Wir wissen jedoch, dass die Rose noch weitere Eigenschaften hat, außer rot zu sein und die Färbung rot kommt auch anderen Gegenständen zu außer dieser einen Rose. „Subjekt und Prädikat im unmittelbaren Urteil berühren so einander gleichsam nur an einem Punkt, aber sie decken einander nicht.“ (HW 8: 324, § 173 Z)
Da es auch anders gefärbte Rosen gibt, ist mit der Zuschreibung der Eigenschaft, rot zu sein, nicht das Wesen der Rose erfasst.
Das positive Urteil geht also folgerichtig in das negative Urteil über: „Diese Rose ist nicht gelb“ und da sich das bis ins Unendliche fortsetzen lässt („sie ist auch nicht blau und nicht grün und nicht….“), ins unendliche Urteil. Damit haben wir uns, indem wir einfach weiter über die Rose und ihre Prädikate nachgedacht haben, durch die Unterformen des qualitativen Urteils hindurchbewegt.

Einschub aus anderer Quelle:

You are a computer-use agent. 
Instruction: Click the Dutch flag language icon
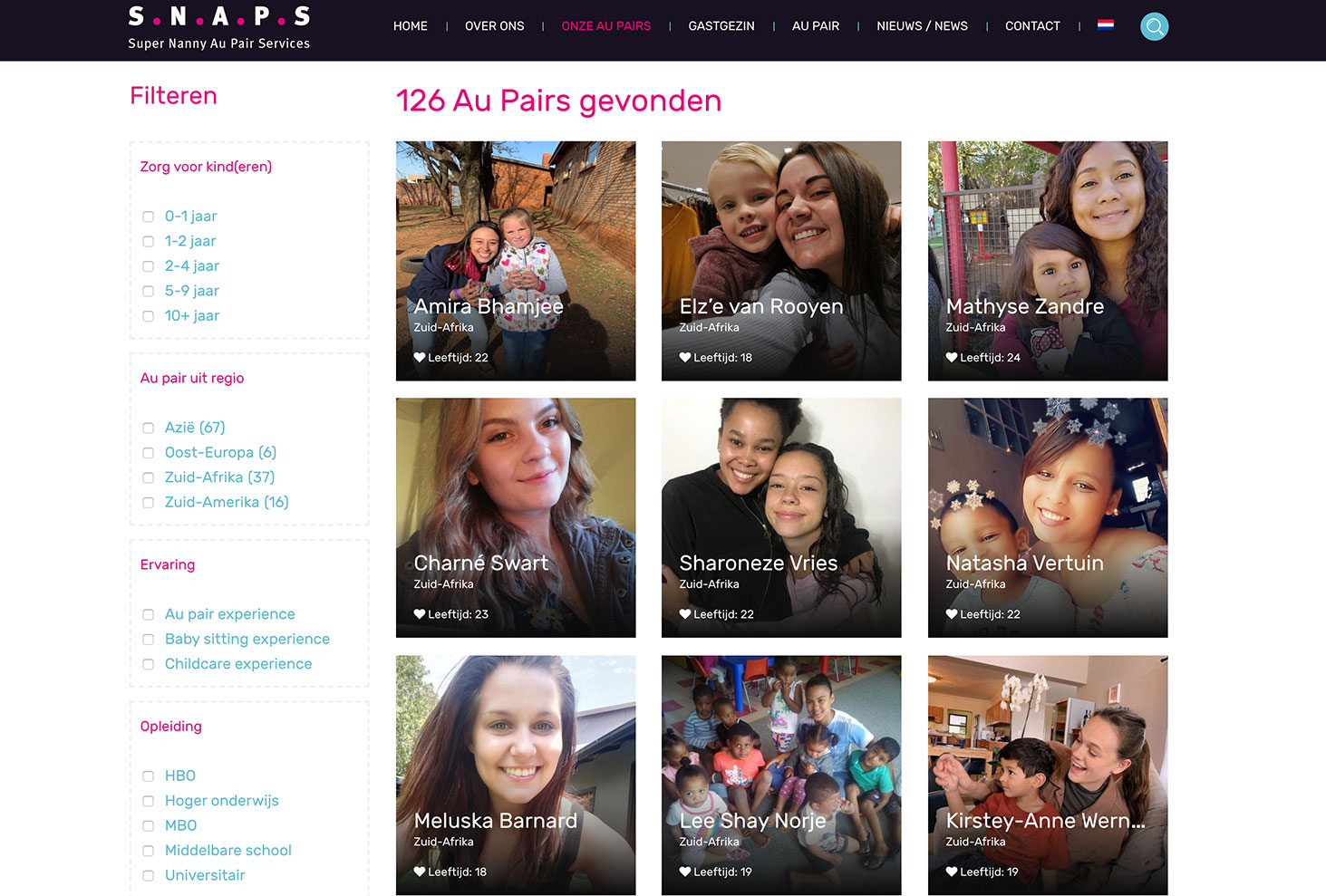click(1105, 25)
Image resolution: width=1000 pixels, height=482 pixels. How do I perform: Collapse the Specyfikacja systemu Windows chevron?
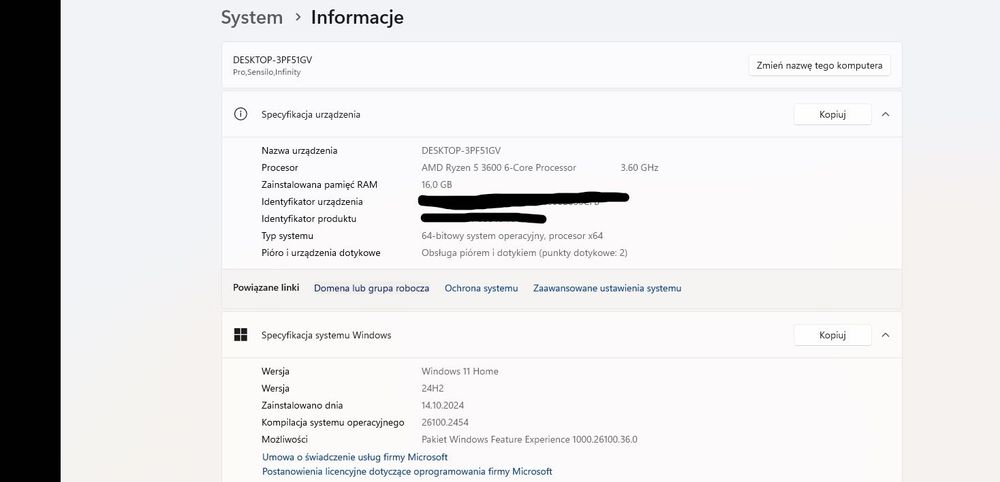(885, 335)
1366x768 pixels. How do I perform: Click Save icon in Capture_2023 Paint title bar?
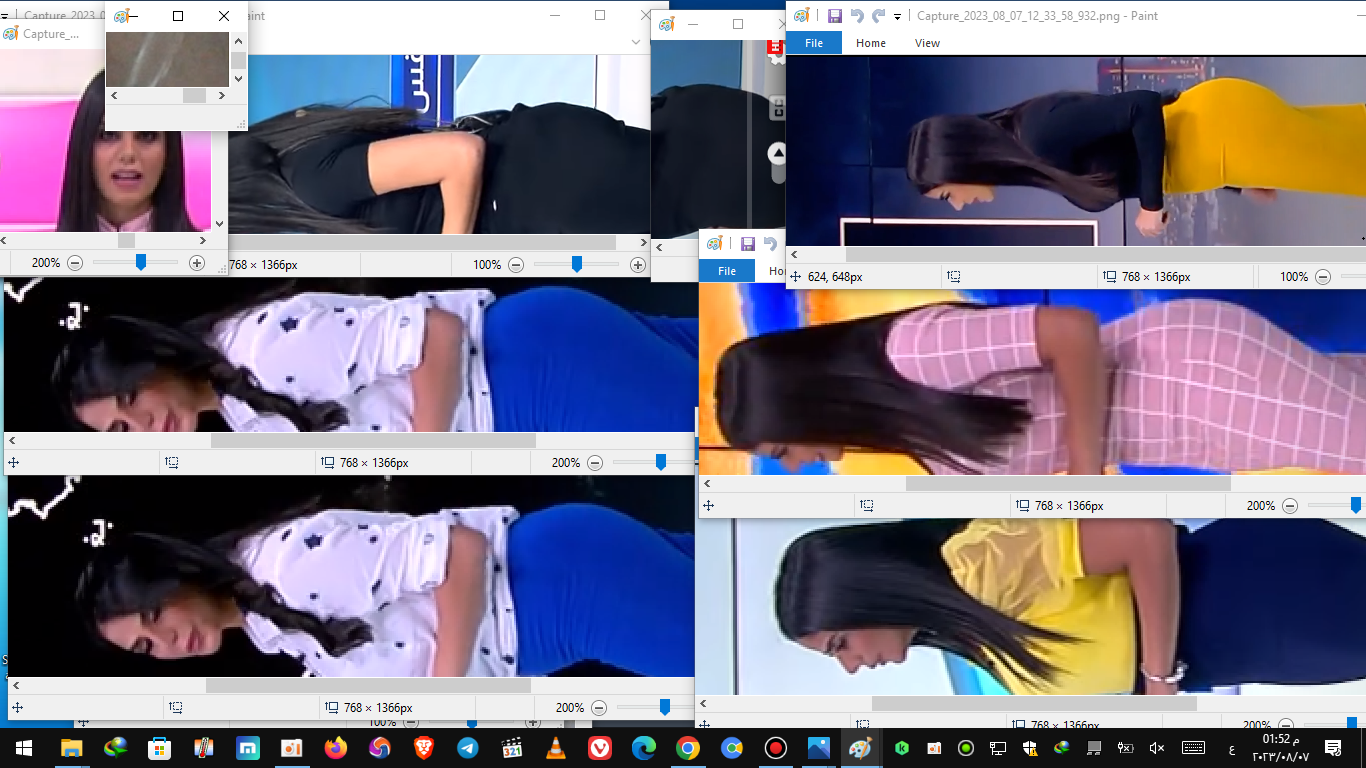834,16
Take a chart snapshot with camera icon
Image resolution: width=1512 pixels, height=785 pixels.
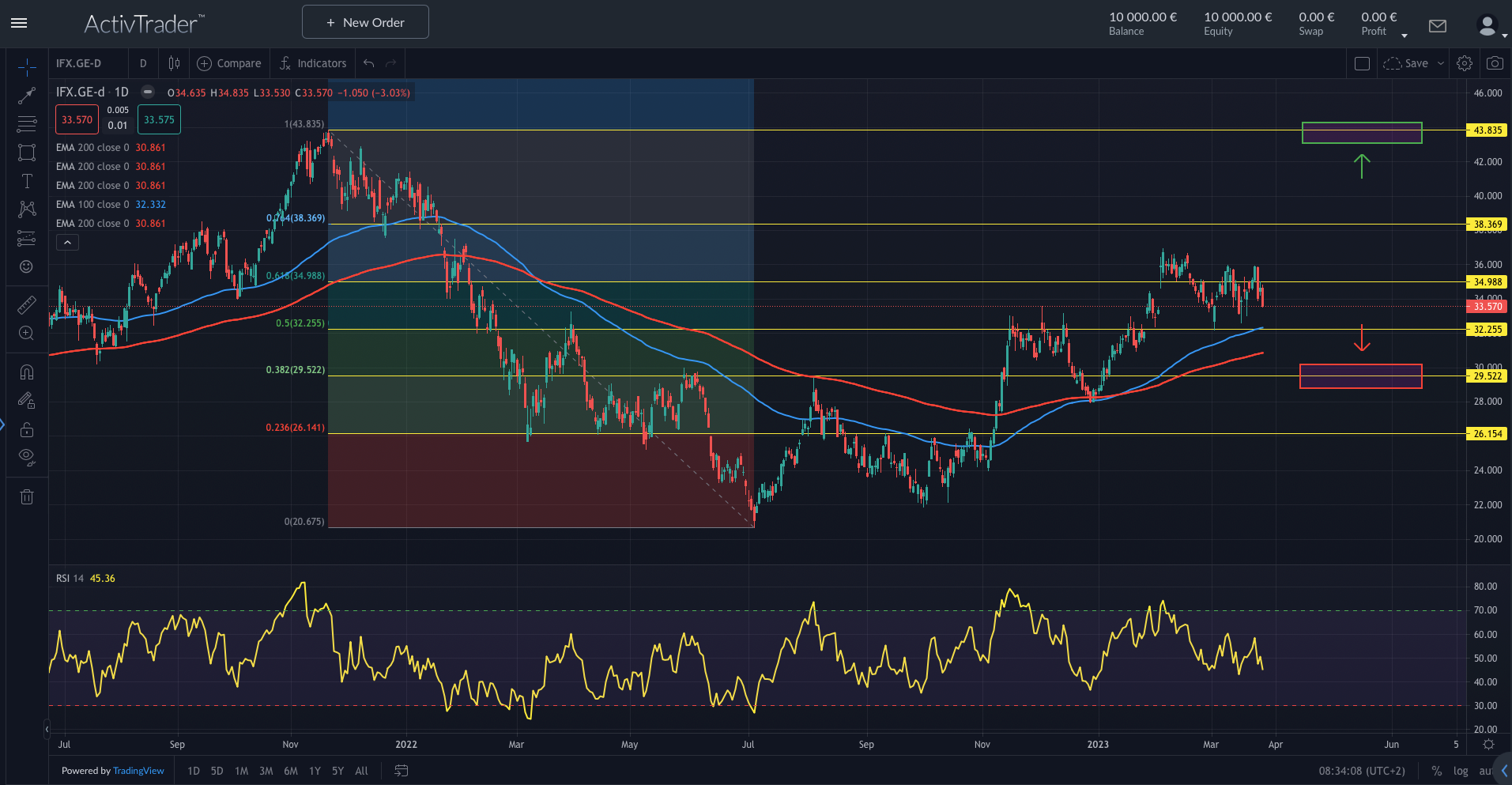[1494, 63]
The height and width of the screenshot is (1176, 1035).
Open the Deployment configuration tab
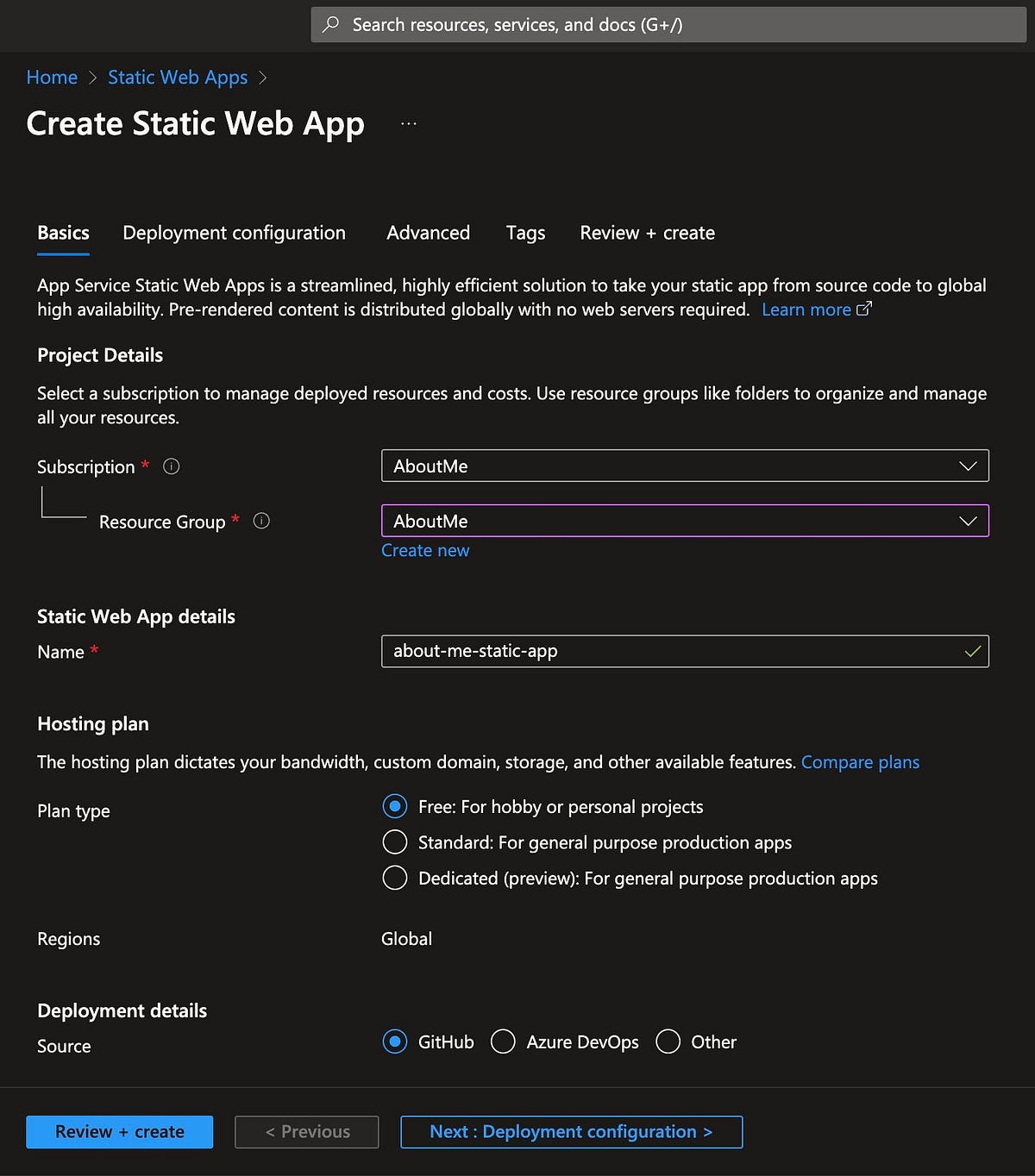click(234, 233)
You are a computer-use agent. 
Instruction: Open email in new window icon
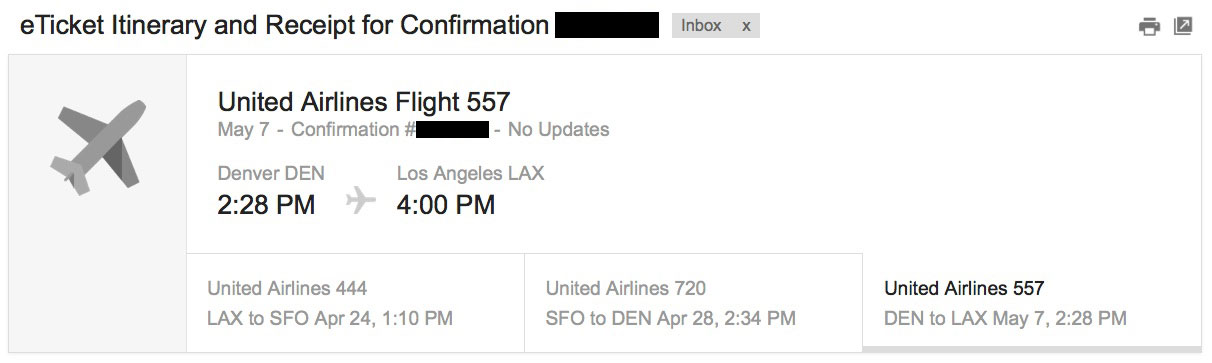tap(1183, 27)
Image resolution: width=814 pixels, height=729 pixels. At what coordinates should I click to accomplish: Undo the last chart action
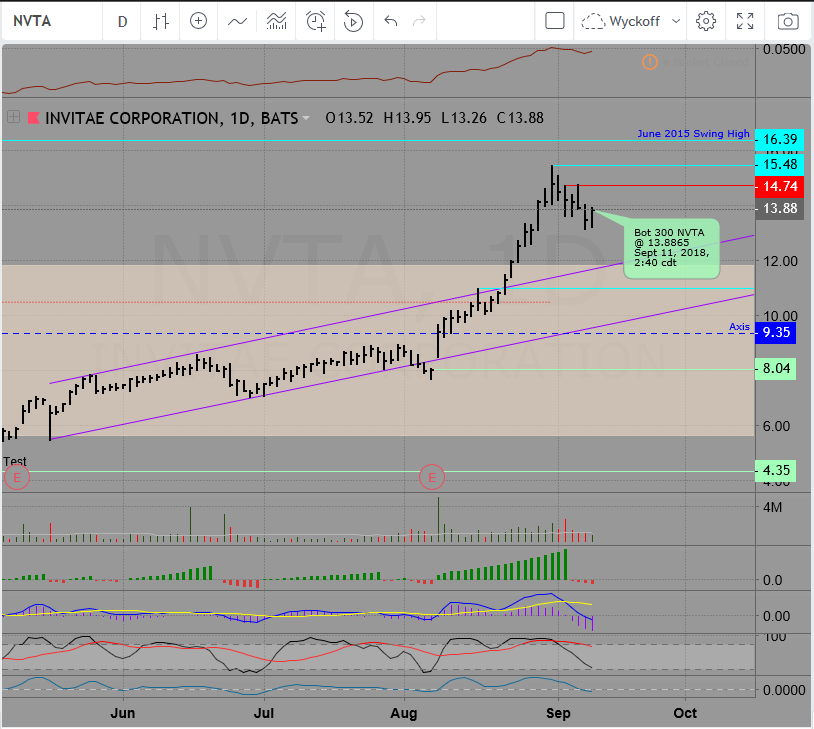[390, 21]
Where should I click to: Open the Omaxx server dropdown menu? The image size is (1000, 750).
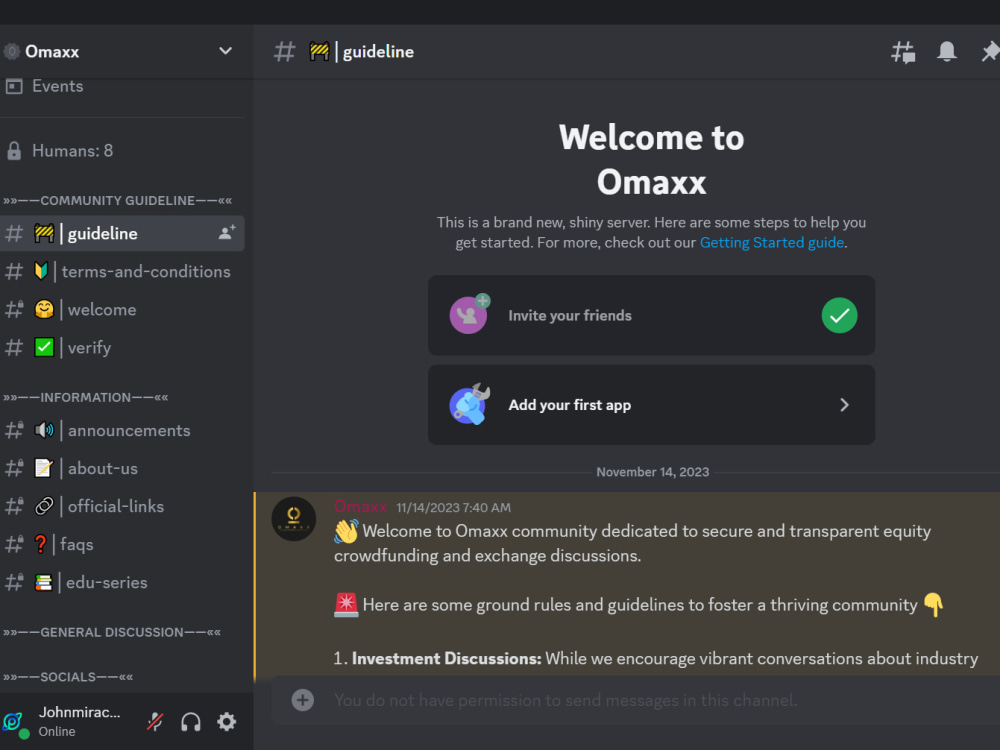(x=225, y=51)

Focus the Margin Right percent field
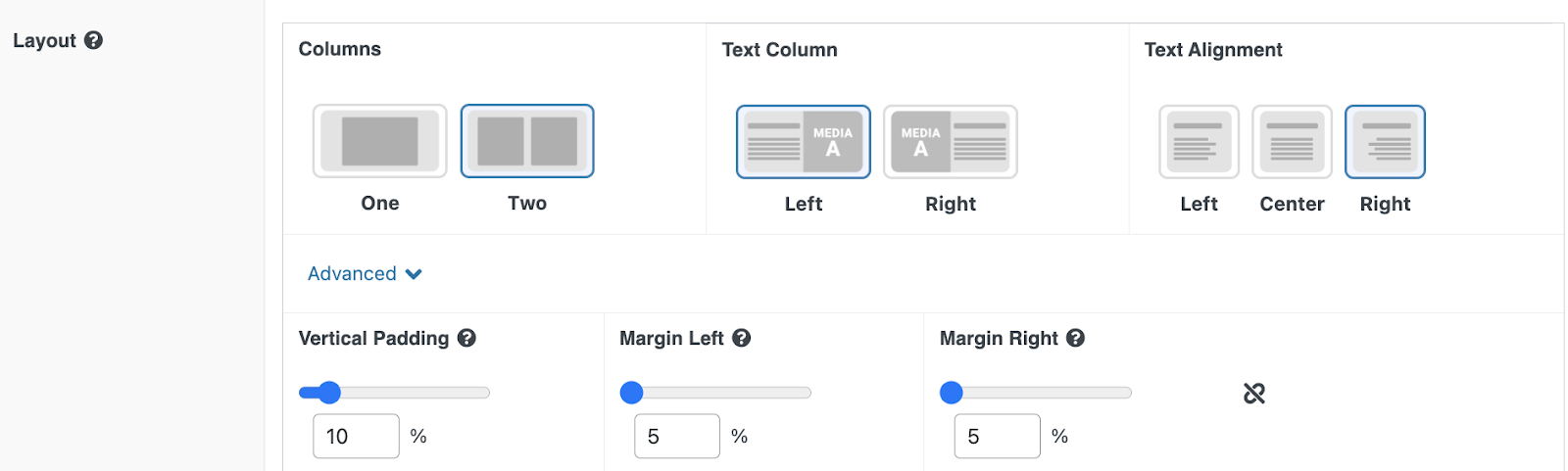(x=998, y=436)
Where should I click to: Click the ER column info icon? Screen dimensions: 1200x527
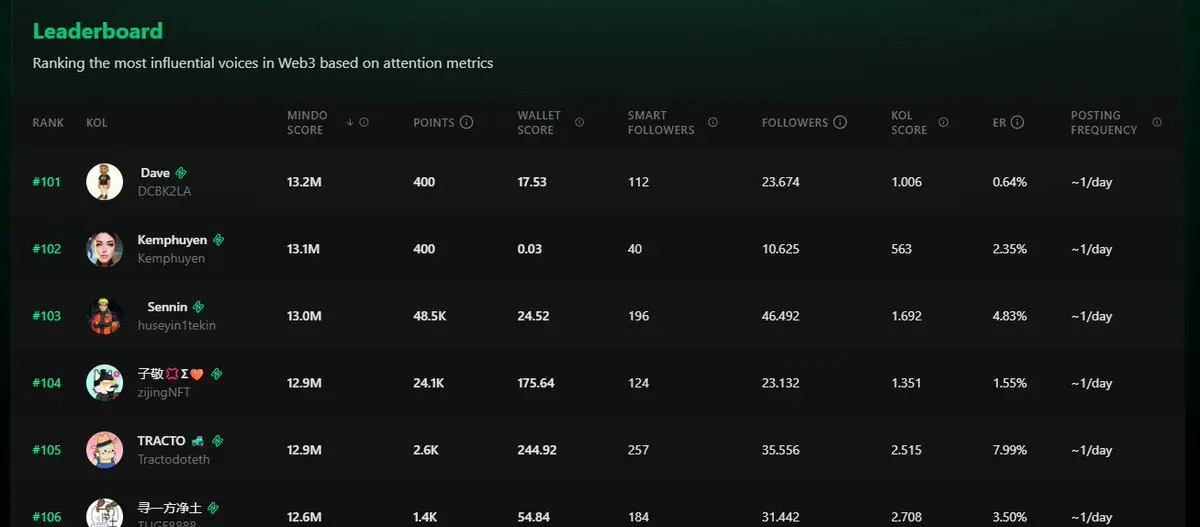1017,122
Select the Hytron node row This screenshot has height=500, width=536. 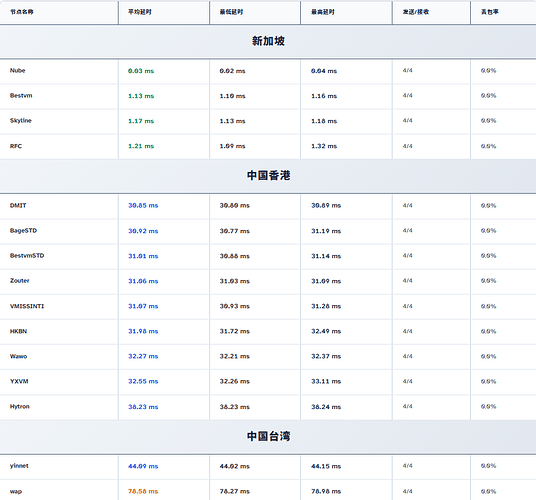268,407
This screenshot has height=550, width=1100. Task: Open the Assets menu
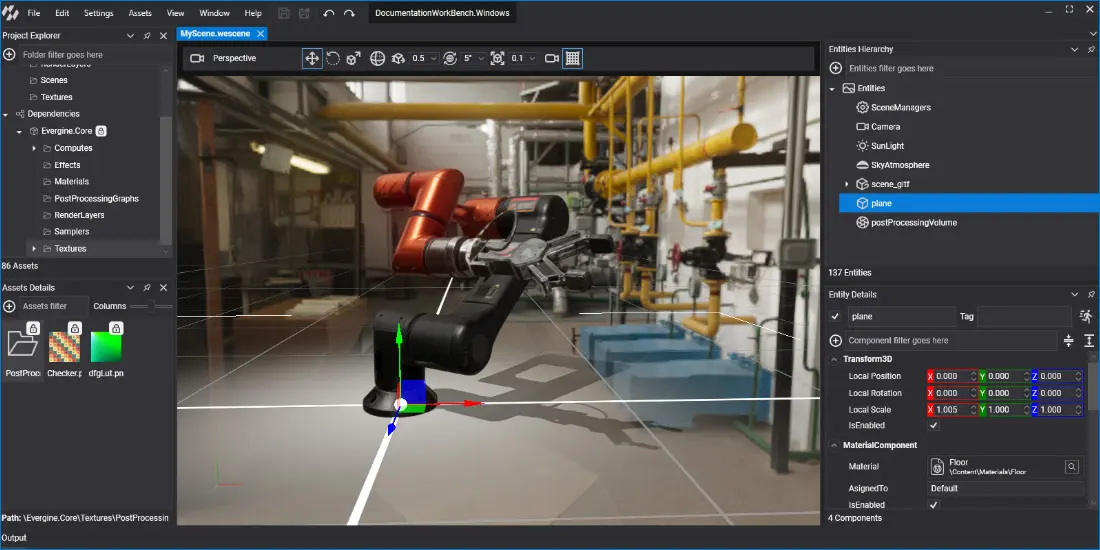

Wir haben nicht einfach nur verschiedene Denkformen in Schubladen zusammengefasst, sondern wir haben über den anfänglichen Inhalt weiter nachgedacht (Was bedeutet „E=A“? ⇒ es bedeutet auch „E=nicht anderes A“ ⇒ und es bedeutet: „E= nicht dieses, nicht jenes und auch nicht ein solches „A“). Dieser Fortgang des Nachdenkens führt zu immer neuen Beziehungen, die gedacht werden können und damit immer neuen Denkformen. Diese folgen einander in einer inhaltlich begründeten Weise, sie sind keine „tote[n], unwirksame[n] Behälter von Vorstellungen und Gedanken“, sondern sie sind „der lebendige Inhalt des Wirklichen“ (HW 8: 310, § 162). Es ist ja tatsächlich so, dass diese Rose rot ist (positives Urteil), dass sie nicht gelb ist (negatives Urteil) und dass sie auch nicht blau oder violett oder… ist (unendliches Urteil). Das Urteil(en) ist nicht nur ein äußerliches Tun (durch unsere Erkenntnisleistung), sondern „eine Bestimmung des Gegenstands selbst“ (HW 8: 316, § 166).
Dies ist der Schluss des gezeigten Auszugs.